Work item: All the entries that follow are to be returned exactly.
[Extracted data Boundary: Start]
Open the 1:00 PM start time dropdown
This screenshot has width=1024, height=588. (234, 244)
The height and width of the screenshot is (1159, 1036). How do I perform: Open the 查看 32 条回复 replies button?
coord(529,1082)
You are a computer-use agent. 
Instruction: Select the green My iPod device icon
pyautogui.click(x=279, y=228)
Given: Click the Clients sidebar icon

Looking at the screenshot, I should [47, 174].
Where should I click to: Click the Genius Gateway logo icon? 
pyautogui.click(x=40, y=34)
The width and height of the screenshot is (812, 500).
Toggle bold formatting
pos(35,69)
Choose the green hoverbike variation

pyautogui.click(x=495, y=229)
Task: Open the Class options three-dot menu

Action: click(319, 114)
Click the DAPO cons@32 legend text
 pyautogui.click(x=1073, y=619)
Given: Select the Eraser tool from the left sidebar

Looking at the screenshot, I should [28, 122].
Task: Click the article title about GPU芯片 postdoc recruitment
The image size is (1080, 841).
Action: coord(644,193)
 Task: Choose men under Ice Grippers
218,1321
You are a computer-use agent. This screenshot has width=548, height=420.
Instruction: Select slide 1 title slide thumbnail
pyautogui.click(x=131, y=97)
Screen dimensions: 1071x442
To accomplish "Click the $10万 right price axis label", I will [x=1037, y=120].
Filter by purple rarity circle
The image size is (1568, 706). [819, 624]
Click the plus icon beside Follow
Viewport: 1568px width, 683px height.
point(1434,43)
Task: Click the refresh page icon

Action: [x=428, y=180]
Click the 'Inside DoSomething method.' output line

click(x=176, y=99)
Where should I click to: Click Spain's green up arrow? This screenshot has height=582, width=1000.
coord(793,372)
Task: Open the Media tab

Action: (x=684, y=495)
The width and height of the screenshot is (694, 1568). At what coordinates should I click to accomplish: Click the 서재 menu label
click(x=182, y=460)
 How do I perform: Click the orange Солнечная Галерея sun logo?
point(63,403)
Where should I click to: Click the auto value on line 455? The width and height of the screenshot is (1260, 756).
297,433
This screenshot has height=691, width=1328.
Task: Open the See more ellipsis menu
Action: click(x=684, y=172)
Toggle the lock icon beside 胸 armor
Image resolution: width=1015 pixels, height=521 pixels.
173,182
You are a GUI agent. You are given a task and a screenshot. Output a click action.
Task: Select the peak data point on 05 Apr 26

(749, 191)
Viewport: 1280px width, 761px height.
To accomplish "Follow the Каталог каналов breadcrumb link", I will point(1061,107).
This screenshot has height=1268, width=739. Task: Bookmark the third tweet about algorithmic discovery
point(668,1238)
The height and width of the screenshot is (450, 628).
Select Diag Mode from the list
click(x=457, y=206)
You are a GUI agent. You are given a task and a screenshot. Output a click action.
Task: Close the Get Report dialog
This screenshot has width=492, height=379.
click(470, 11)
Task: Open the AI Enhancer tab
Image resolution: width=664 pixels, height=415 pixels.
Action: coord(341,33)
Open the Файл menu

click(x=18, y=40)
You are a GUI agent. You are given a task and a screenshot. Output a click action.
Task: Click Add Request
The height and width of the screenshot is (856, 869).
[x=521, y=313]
[Extracted data Boundary: End]
Answer to this exercise:
Open the 1:00 PM start time dropdown
This screenshot has width=1024, height=588. (234, 244)
The height and width of the screenshot is (1159, 1036). How do I perform: Open the 查看 32 条回复 replies button?
coord(529,1082)
You are a computer-use agent. 
Instruction: Select the green My iPod device icon
pyautogui.click(x=279, y=228)
Given: Click the Clients sidebar icon

Looking at the screenshot, I should [47, 174].
Where should I click to: Click the Genius Gateway logo icon? 
pyautogui.click(x=40, y=34)
The width and height of the screenshot is (812, 500).
Toggle bold formatting
pos(35,69)
Choose the green hoverbike variation

pyautogui.click(x=495, y=229)
Task: Open the Class options three-dot menu

Action: click(319, 114)
Click the DAPO cons@32 legend text
 pyautogui.click(x=1073, y=619)
Given: Select the Eraser tool from the left sidebar

Looking at the screenshot, I should [28, 122].
Task: Click the article title about GPU芯片 postdoc recruitment
The image size is (1080, 841).
Action: coord(644,193)
 Task: Choose men under Ice Grippers
218,1321
You are a computer-use agent. This screenshot has width=548, height=420.
Instruction: Select slide 1 title slide thumbnail
pyautogui.click(x=131, y=97)
Screen dimensions: 1071x442
To accomplish "Click the $10万 right price axis label", I will [x=1037, y=120].
Filter by purple rarity circle
The image size is (1568, 706). [819, 624]
Click the plus icon beside Follow
Viewport: 1568px width, 683px height.
point(1434,43)
Task: Click the refresh page icon

Action: [x=428, y=180]
Click the 'Inside DoSomething method.' output line

click(x=176, y=99)
Where should I click to: Click Spain's green up arrow? This screenshot has height=582, width=1000.
coord(793,372)
Task: Open the Media tab

Action: (x=684, y=495)
The width and height of the screenshot is (694, 1568). At what coordinates should I click to accomplish: Click the 서재 menu label
click(x=182, y=460)
 How do I perform: Click the orange Солнечная Галерея sun logo?
point(63,403)
Where should I click to: Click the auto value on line 455? The width and height of the screenshot is (1260, 756).
297,433
This screenshot has height=691, width=1328.
Task: Open the See more ellipsis menu
Action: click(x=684, y=172)
Toggle the lock icon beside 胸 armor
Image resolution: width=1015 pixels, height=521 pixels.
173,182
You are a GUI agent. You are given a task and a screenshot. Output a click action.
Task: Select the peak data point on 05 Apr 26

(749, 191)
Viewport: 1280px width, 761px height.
To accomplish "Follow the Каталог каналов breadcrumb link", I will point(1061,107).
This screenshot has height=1268, width=739. Task: Bookmark the third tweet about algorithmic discovery
point(668,1238)
The height and width of the screenshot is (450, 628).
Select Diag Mode from the list
click(x=457, y=206)
You are a GUI agent. You are given a task and a screenshot. Output a click action.
Task: Close the Get Report dialog
This screenshot has width=492, height=379.
click(470, 11)
Task: Open the AI Enhancer tab
Image resolution: width=664 pixels, height=415 pixels.
Action: coord(341,33)
Open the Файл menu

click(x=18, y=40)
You are a GUI agent. You are given a task and a screenshot. Output a click action.
Task: Click Add Request
The height and width of the screenshot is (856, 869).
[x=521, y=313]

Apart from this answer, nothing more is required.